Europe-Amérique: un dialogue possible malgré les divergences
Sur l'Irak en particulier, la discussion peut reprendre, mais les divergences subsistent.
Donald Rumsfeld parti, les fractures causées en Europe par le conflit irakien vont-elles perdurer? Et le dialogue transatlantique va-t-il se normaliser? Les réponses de Katinka Barysch, économiste en chef du «Centre for European Reform» de Londres.
Le Temps: Le Pentagone sans Donald Rumsfeld sera-t-il, pour l'Union européenne, un interlocuteur différent?
Katinka Barysch: L'atmosphère va changer, très certainement. Pour beaucoup de dirigeants européens, Donald Rumsfeld était un épouvantail. Il incarnait l'Amérique arrogante et unilatérale avec laquelle il était impossible de s'entendre. Il était aussi, bien sûr, perçu comme un diviseur, surtout préoccupé de séduire les nouveaux pays membres désireux d'être au plus vite intégrés à l'OTAN et de bénéficier de la protection militaire américaine. Sa vision, comme sa manière d'agir, était une épine plantée dans le flan politique et stratégique de l'Union européenne.
Cette fracture entre la vieille Europe, moins atlantiste, et les nouveaux membres de l'Union, davantage alignés sur Washington, est-elle encore pertinente?
Non. Cette division a été exacerbée par la décision des Etats-Unis d'attaquer l'Irak. Elle a été, au fond, largement produite par le choc des personnalités et des visions entre d'un côté, George Bush, Donald Rumsfeld et leur allié Tony Blair, et de l'autre Jacques Chirac et Gerhard Schröder. Or aujourd'hui, la donne est différente. La question n'est plus d'envahir ou non l' Irak. Il s'agit de gérer le dossier irakien, empoisonné pour les Etats-Unis comme pour l'Europe. Le départ du pouvoir de Schröder a aussi modifié les choses. Depuis son arrivée à la Chancellerie, Angela Merkel a ramené la diplomatie allemande sur sa position classique: à la fois noyau de l'Alliance atlantique et partenaire privilégié de la France. Sans parler des reculades successives de Tony Blair, confronté à une opinion publique britannique majoritairement anti-guerre en Irak. Comme dans le reste de l'Europe.

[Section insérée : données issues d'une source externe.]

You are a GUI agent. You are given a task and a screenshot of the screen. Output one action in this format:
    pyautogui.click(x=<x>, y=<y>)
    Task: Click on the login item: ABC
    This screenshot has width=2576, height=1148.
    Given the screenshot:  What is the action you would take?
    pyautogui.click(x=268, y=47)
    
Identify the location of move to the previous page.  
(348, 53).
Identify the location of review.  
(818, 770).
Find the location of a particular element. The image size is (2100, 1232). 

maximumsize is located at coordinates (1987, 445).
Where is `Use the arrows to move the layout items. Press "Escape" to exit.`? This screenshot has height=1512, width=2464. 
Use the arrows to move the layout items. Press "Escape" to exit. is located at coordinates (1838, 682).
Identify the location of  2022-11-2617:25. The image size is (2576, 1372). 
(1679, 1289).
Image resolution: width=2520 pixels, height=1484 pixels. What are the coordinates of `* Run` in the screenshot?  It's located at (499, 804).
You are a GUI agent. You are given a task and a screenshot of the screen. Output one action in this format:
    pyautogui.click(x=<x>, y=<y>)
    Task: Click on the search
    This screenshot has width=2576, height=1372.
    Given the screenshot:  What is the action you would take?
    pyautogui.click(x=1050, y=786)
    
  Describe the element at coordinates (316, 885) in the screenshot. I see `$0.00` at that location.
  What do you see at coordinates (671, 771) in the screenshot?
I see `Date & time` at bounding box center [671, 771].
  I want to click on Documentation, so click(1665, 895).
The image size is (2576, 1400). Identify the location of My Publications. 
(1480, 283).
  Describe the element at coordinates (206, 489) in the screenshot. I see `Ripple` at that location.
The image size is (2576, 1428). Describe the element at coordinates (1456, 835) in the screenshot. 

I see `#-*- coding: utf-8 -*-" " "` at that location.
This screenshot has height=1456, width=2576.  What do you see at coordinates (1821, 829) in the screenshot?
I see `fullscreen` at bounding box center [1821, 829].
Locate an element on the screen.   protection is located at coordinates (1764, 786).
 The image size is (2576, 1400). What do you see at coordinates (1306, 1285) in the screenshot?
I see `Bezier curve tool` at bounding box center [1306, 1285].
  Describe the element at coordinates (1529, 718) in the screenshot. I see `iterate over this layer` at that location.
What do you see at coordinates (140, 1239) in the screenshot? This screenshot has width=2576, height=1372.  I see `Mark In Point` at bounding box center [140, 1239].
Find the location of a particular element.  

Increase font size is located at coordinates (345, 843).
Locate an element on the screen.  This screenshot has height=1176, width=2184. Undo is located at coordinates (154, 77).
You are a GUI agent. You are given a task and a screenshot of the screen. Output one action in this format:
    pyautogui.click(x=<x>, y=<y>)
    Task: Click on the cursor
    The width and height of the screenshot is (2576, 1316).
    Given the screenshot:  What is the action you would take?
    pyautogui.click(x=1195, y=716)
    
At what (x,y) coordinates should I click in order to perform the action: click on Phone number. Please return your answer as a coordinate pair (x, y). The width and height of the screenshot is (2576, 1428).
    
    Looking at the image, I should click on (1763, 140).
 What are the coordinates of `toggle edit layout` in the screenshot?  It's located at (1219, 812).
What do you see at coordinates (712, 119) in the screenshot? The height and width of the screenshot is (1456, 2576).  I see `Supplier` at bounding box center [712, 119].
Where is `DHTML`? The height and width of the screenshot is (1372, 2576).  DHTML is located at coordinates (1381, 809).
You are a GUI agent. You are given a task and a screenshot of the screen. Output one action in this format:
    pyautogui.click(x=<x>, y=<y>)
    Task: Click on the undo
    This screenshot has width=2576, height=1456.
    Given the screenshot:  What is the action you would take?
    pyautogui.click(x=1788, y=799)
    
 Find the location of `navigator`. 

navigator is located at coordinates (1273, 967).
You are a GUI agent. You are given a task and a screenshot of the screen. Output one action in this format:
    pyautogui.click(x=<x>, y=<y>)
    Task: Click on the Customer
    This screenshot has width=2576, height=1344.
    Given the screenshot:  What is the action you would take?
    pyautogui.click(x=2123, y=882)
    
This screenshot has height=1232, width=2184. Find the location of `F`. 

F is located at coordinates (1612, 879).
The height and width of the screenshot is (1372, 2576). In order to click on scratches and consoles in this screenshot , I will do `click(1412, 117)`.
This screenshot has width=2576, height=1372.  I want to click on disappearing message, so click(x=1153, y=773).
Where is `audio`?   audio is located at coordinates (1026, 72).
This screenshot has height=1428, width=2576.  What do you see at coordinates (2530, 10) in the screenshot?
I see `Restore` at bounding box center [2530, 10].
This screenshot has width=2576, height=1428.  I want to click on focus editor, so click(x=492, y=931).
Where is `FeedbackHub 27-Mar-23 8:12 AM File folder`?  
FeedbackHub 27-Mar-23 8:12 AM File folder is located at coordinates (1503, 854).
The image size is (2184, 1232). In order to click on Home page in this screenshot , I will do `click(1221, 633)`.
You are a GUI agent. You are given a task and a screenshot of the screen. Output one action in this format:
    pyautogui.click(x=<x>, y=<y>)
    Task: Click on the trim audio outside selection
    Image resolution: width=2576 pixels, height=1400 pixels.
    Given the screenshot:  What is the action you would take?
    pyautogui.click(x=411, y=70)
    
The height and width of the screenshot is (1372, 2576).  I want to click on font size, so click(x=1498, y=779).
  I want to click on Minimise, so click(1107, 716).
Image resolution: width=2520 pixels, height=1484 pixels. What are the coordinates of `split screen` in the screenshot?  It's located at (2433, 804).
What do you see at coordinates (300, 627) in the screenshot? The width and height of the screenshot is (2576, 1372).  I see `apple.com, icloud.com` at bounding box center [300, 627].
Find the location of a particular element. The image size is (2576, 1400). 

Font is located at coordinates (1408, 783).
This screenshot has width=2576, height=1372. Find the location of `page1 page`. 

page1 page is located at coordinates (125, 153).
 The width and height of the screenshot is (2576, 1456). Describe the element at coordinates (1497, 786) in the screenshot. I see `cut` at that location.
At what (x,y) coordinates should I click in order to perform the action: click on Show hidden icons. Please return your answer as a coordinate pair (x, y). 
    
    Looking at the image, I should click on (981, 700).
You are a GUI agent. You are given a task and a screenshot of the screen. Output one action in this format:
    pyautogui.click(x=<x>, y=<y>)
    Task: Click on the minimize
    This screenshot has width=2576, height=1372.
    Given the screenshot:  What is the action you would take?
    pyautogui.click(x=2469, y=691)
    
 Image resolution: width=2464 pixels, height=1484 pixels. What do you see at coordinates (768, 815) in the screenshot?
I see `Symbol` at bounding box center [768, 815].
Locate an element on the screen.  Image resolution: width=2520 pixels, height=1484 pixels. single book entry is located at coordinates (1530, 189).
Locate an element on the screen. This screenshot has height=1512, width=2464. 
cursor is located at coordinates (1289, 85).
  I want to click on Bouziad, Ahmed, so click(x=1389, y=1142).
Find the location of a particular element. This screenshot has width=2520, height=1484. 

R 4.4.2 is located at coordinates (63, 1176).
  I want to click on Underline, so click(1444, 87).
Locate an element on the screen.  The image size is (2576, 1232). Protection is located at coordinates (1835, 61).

Vous le dites bien: l'abcès irakien ne va pas disparaître avec le départ de Donald Rumsfeld. Que vont faire les Européens?
La vraie question est plutôt: que peuvent-ils faire? En matière d'opérations extérieures, les armées des principaux pays de l'Union ont déjà toutes presque dépassé leurs capacités avec les Balkans, l'Afghanistan, le Liban... Et le départ de Rumsfeld ne va rien changer au fait que personne, en Europe, ne veut aujourd'hui envoyer de troupes au secours du gouvernement de Bagdad. L'Union européenne aurait en plus tort de se réjouir: son dialogue avec Washington sur l'Irak va peut-être se trouver facilité, mais la question de son éventuelle contribution - financière, politique - risque d'être davantage posée. Or l'Europe a plus envie d'être écoutée que de mettre la main à la poche.
Le nouveau Congrès démocrate s'annonce comme un partenaire plus ouvert?
Oui, surtout en ce qui concerne les discussions au sein des instances multilatérales comme l'ONU. Mais l'Europe aurait tort de rêver: le fossé qui la sépare des Etats-Unis n'est pas que le produit du duo Bush-Rumsfeld. Il est aussi le résultat de priorités différentes, et d'analyses différentes du monde. Je ne crois pas que la victoire démocrate aux législatives va ramener les Etats-Unis et le Vieux Continent épaule contre épaule, comme au bon temps de la Guerre froide. Des rivalités existent de part et d'autre de l'Atlantique. Et certains dossiers, comme les négociations commerciales, sont même dans l'impasse.
Justement. Le président de la Commission européenne, José Manuel Barroso, a appelé de ses voeux une relance du processus de Doha au sein de l'OMC. Les élus démocrates saisiront-ils cette balle au bond?
J'en doute fort. Il est au contraire probable que le nouveau Congrès s'affirmera comme plus protectionniste, et plus sourcilleux sur la défense des intérêts commerciaux américains. La base démocrate n'est pas favorable au libre-échange à tous crins.